Common pesticide linked to more than double the risk of Parkinson’s disease

Un pesticide agricole courant lié à un risque accru de la maladie de Parkinson

Une étude récente menée par des chercheurs de UCLA Health révèle que l’exposition à long terme au chlorpyrifos, un pesticide largement utilisé, pourrait représenter une menace plus importante pour la santé cérébrale que ce qui était précédemment reconnu. Cette recherche indique qu’une exposition prolongée à ce pesticide à proximité des domiciles est associée à un risque multiplié par plus de 2,5 de développer la maladie de Parkinson.

L’étude, publiée dans la revue Molecular Neurodegeneration, a combiné des données provenant de centaines de personnes avec des expériences de laboratoire visant à comprendre précisément comment le chlorpyrifos affecte le cerveau. Les résultats suggèrent que ce pesticide peut endommager des cellules nerveuses essentielles impliquées dans le mouvement et pourrait jouer un rôle direct dans le développement de la maladie de Parkinson.

Contexte factuel

La maladie de Parkinson est un trouble neurologique progressif qui touche près d’un million d’Américains. Cette maladie se développe lorsque des cellules cérébrales spécialisées, produisant de la dopamine, meurent progressivement. La dopamine est un messager chimique qui aide à contrôler le mouvement, la coordination et l’équilibre. À me que les niveaux de dopamine diminuent, les personnes peuvent éprouver des symptômes tels que des tremblements, une rigidité musculaire, un ralentissement des mouvements et des difficultés à maintenir leur équilibre.

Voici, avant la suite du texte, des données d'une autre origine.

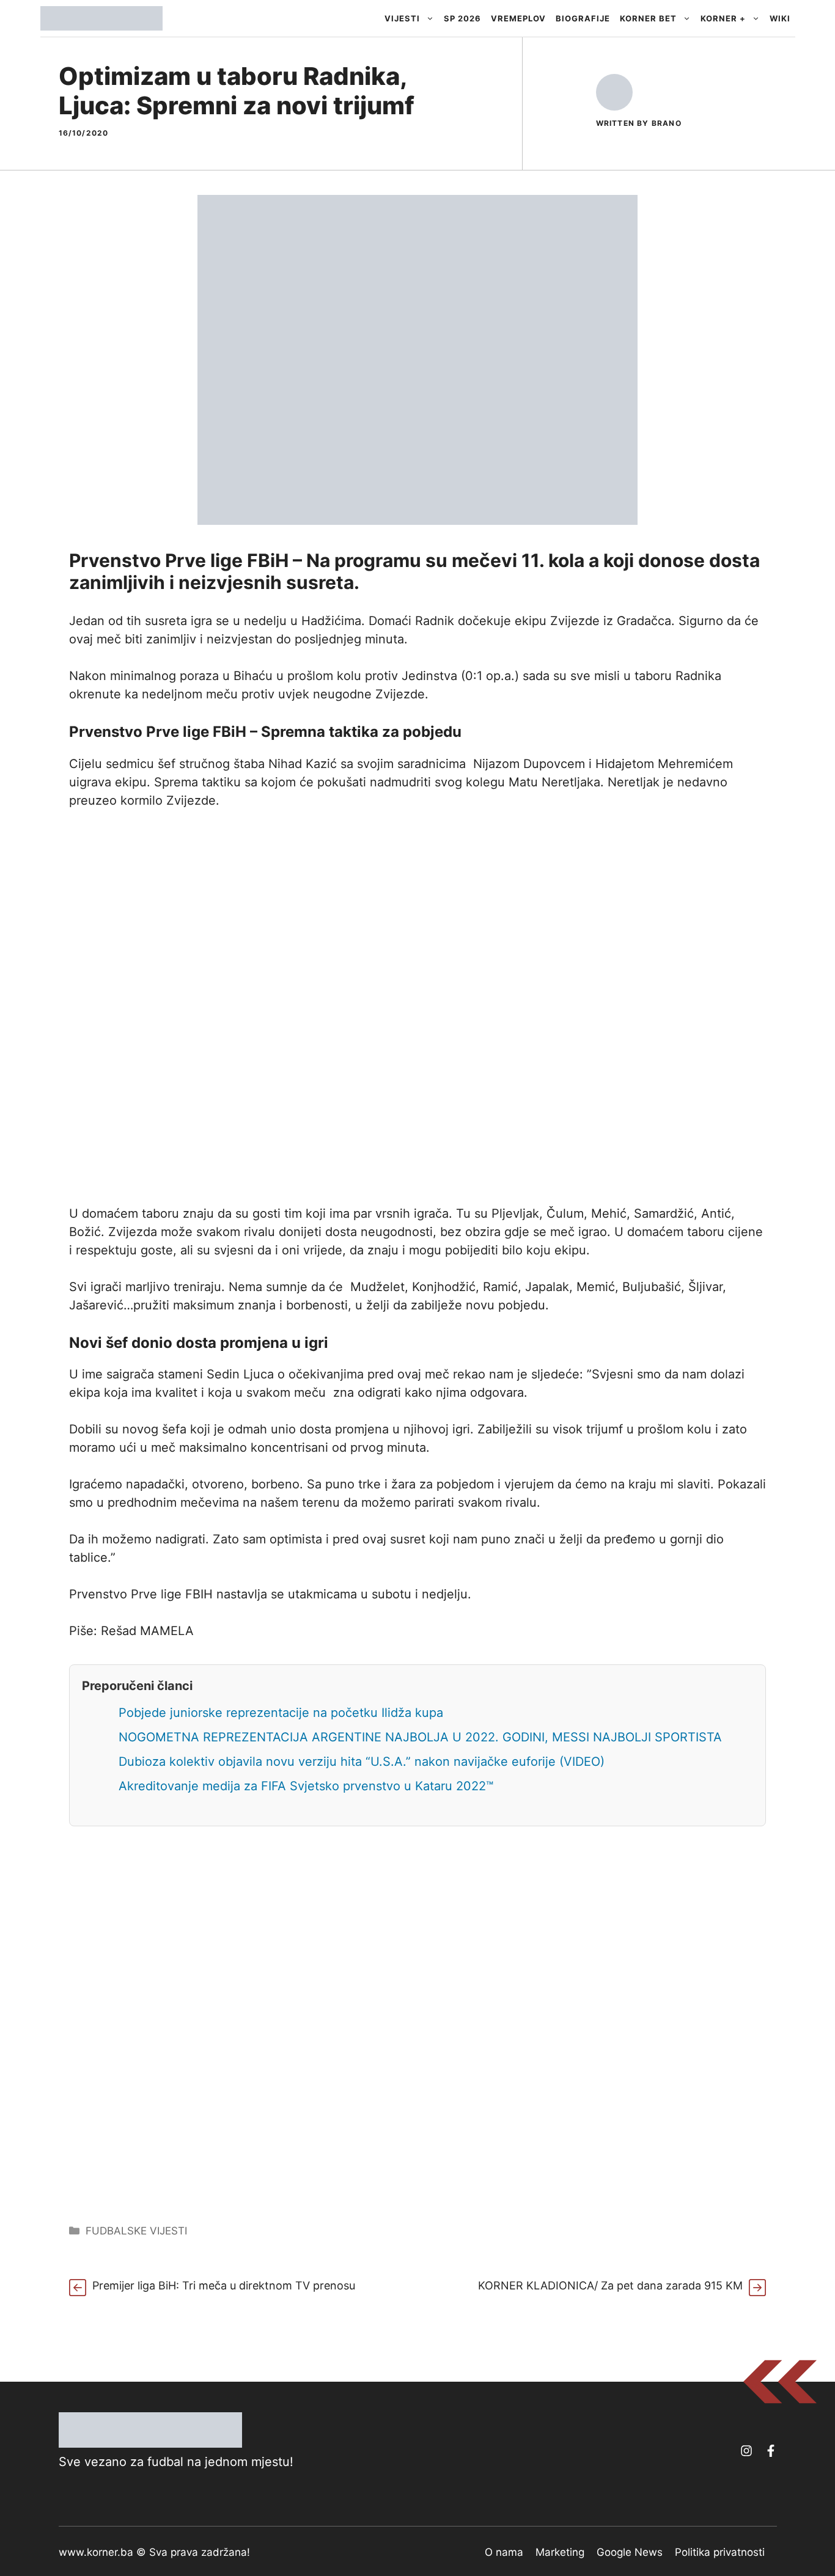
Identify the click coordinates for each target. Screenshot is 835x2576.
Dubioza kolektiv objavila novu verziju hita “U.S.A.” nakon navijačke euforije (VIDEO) (362, 1761)
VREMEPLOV (518, 18)
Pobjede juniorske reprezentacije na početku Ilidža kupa (281, 1712)
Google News (630, 2552)
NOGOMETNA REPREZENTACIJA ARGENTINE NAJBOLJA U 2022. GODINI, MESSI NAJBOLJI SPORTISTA (420, 1737)
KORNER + (723, 18)
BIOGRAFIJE (583, 18)
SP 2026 (462, 18)
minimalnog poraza (164, 675)
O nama (504, 2552)
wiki (780, 18)
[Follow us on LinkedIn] (771, 2451)
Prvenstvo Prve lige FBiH (157, 732)
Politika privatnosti (720, 2552)
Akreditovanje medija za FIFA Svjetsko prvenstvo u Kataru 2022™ (306, 1786)
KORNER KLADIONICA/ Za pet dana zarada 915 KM (610, 2285)
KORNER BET (648, 18)
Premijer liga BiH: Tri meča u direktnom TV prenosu (223, 2285)
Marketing (559, 2552)
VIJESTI (402, 18)
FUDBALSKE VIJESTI (136, 2231)
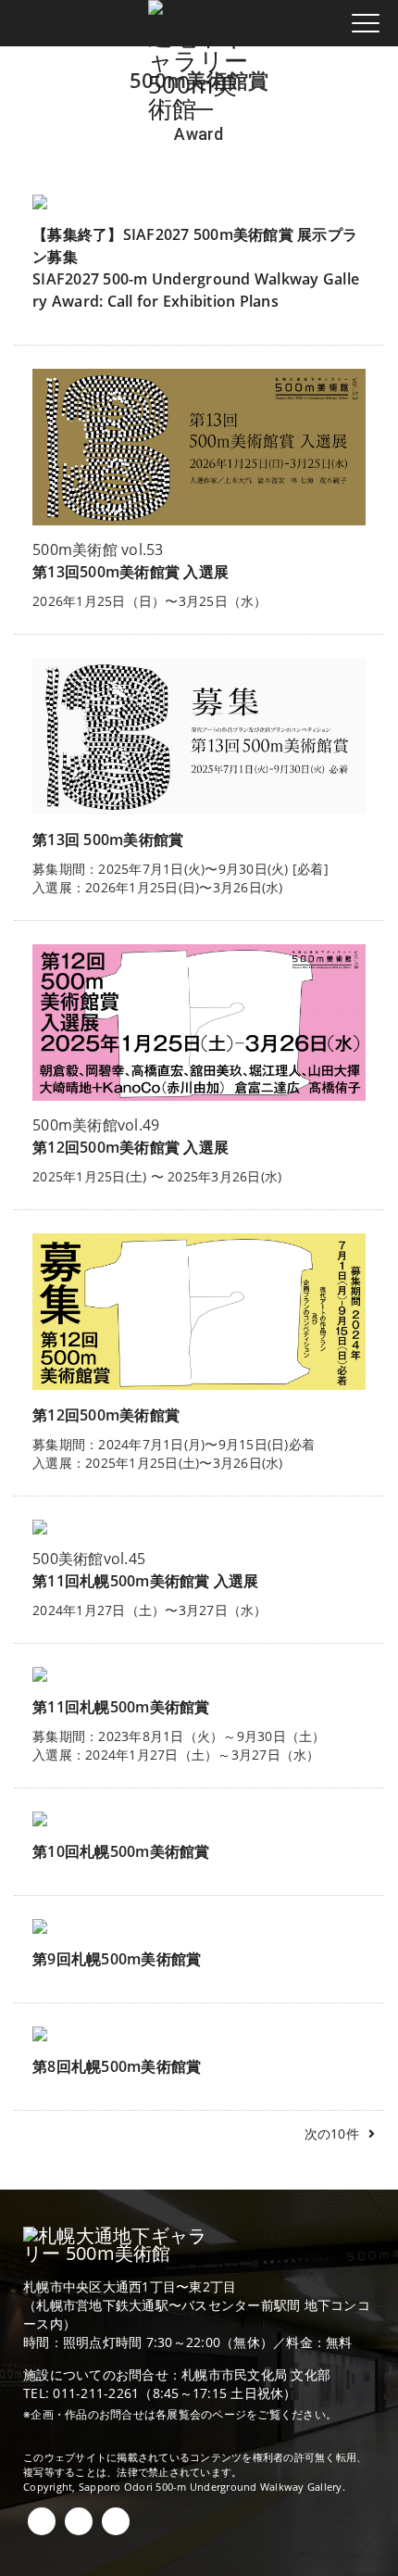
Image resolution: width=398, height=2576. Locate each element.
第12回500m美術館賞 (106, 1415)
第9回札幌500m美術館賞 (116, 1959)
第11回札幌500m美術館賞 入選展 (145, 1581)
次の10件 (332, 2133)
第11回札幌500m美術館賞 (121, 1707)
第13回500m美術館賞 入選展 (130, 572)
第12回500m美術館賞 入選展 (130, 1147)
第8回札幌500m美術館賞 (116, 2066)
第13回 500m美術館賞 (107, 839)
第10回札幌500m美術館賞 (121, 1851)
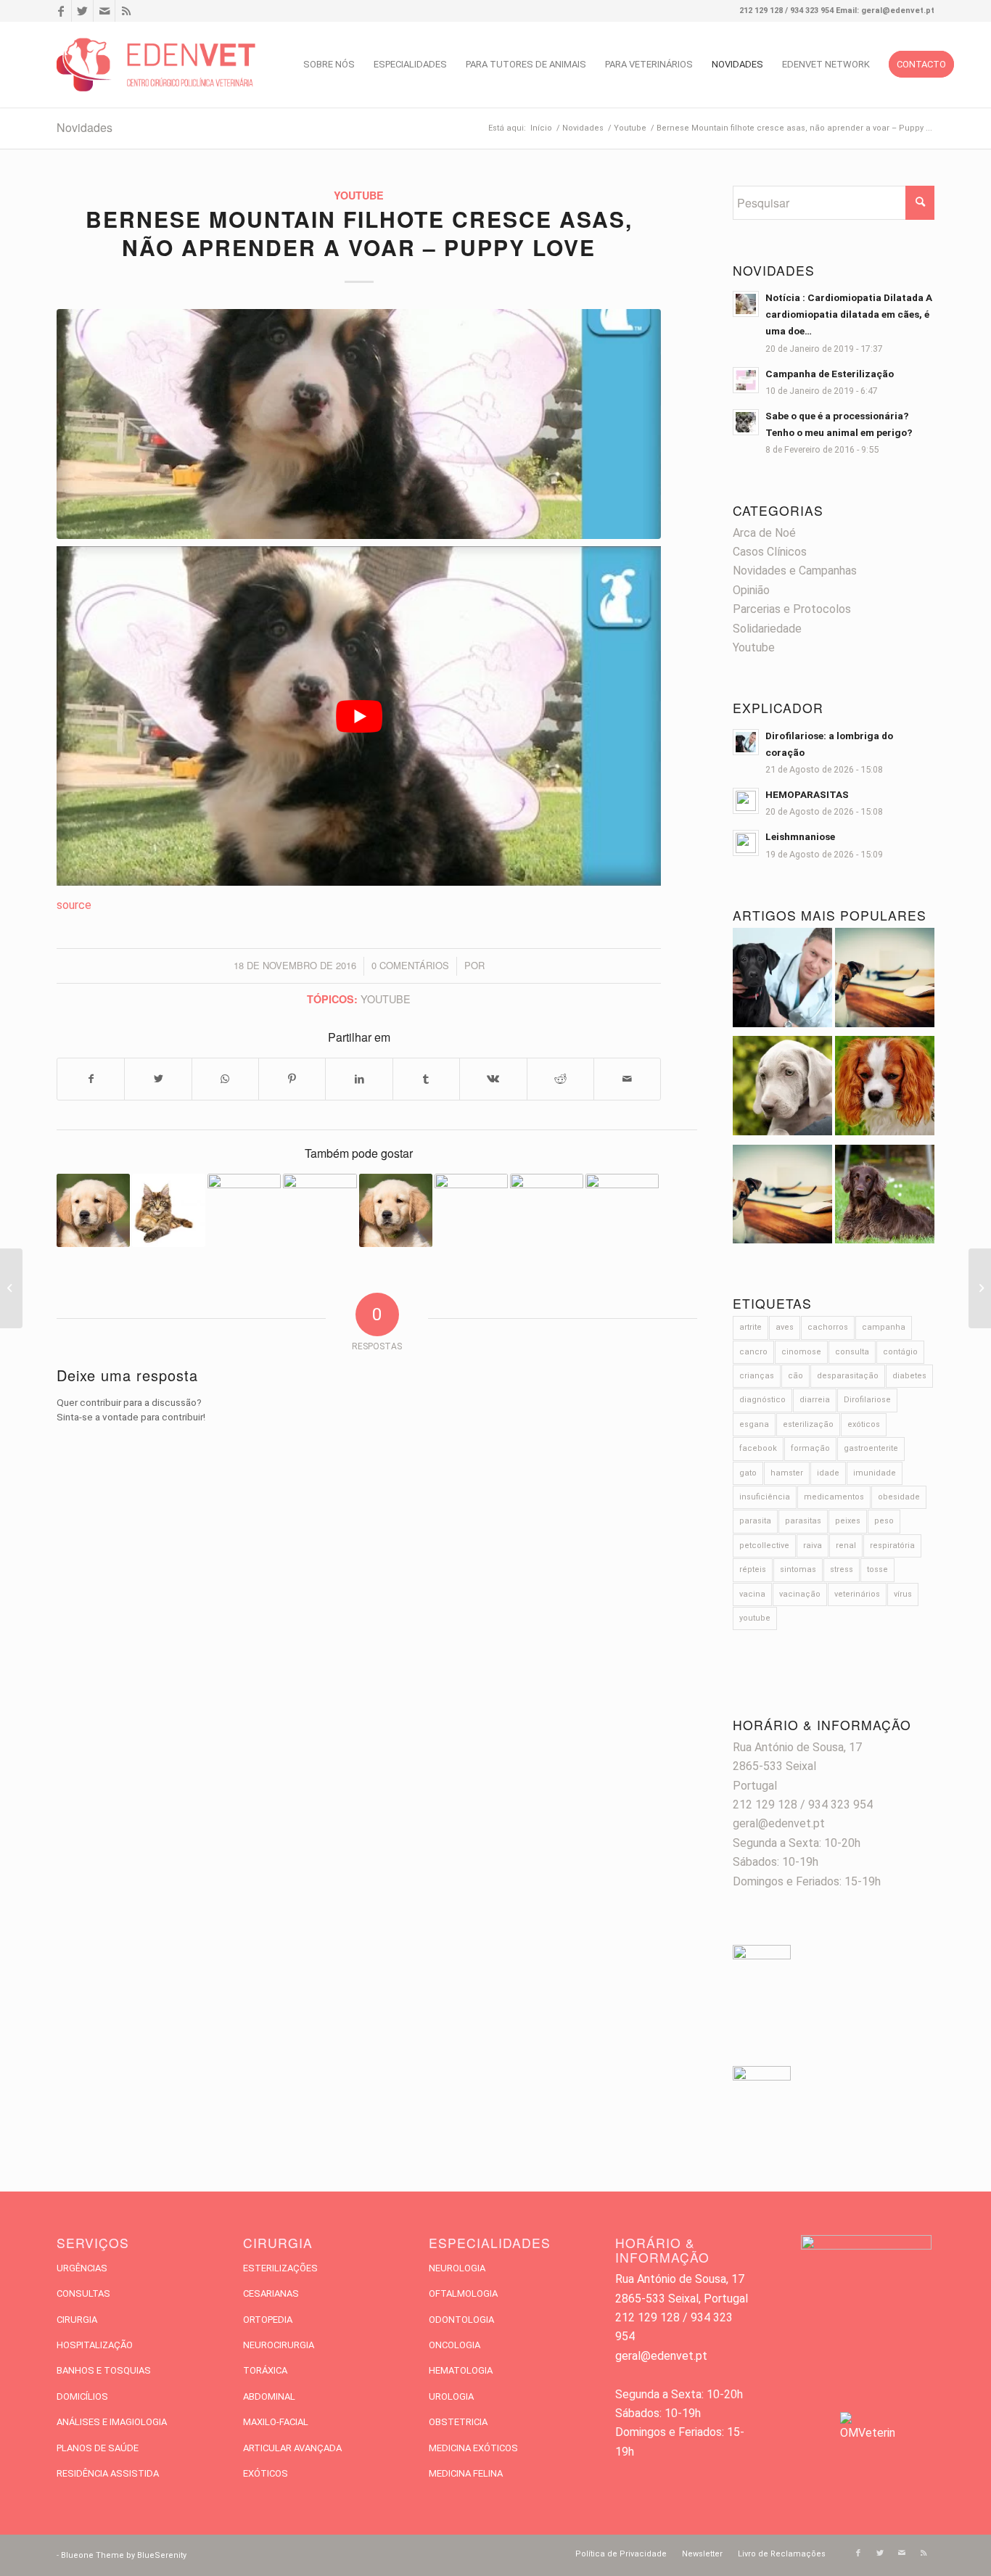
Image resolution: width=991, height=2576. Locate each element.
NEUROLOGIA (457, 2268)
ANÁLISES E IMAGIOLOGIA (112, 2421)
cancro (753, 1352)
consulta (852, 1352)
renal (846, 1545)
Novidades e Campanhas (795, 570)
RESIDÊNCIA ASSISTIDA (108, 2473)
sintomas (798, 1569)
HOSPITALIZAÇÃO (95, 2345)
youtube (386, 998)
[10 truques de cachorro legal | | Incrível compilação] (319, 1210)
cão (795, 1375)
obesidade (899, 1497)
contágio (900, 1352)
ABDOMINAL (269, 2396)
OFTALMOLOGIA (463, 2293)
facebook (758, 1448)
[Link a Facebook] (60, 11)
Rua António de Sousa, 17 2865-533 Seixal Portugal (797, 1766)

Les pesticides sont devenus une préoccupation environnementale majeure, et les scientifiques soupçonnent depuis longtemps que certains produits chimiques utilisés en agriculture pourraient nuire au système nerveux.

Données ou statistiques

Pour établir un lien, les chercheurs ont analysé des données provenant de 829 personnes diagnostiquées avec la maladie de Parkinson et de 824 individus sans la condition. Tous les participants étaient inscrits dans l’étude en cours sur l’environnement et les gènes de Parkinson de UCLA. Les résultats ont révélé que les individus ayant une exposition résidentielle à long terme au chlorpyrifos avaient plus de 2,5 fois le risque de développer la maladie par rapport à ceux qui n’étaient pas exposés.

Conséquence directe

Les résultats de cette étude soulignent la nécessité d’une surveillance neurologique plus étroite pour les personnes ayant été exposées au chlorpyrifos, alors que les chercheurs continuent d’explorer les effets à long terme de l’exposition aux pesticides sur la santé cérébrale.

Cette découverte met également en lumière l’autophagie comme une cible potentielle pour de futurs traitements visant à protéger le cerveau des bless liées aux pesticides.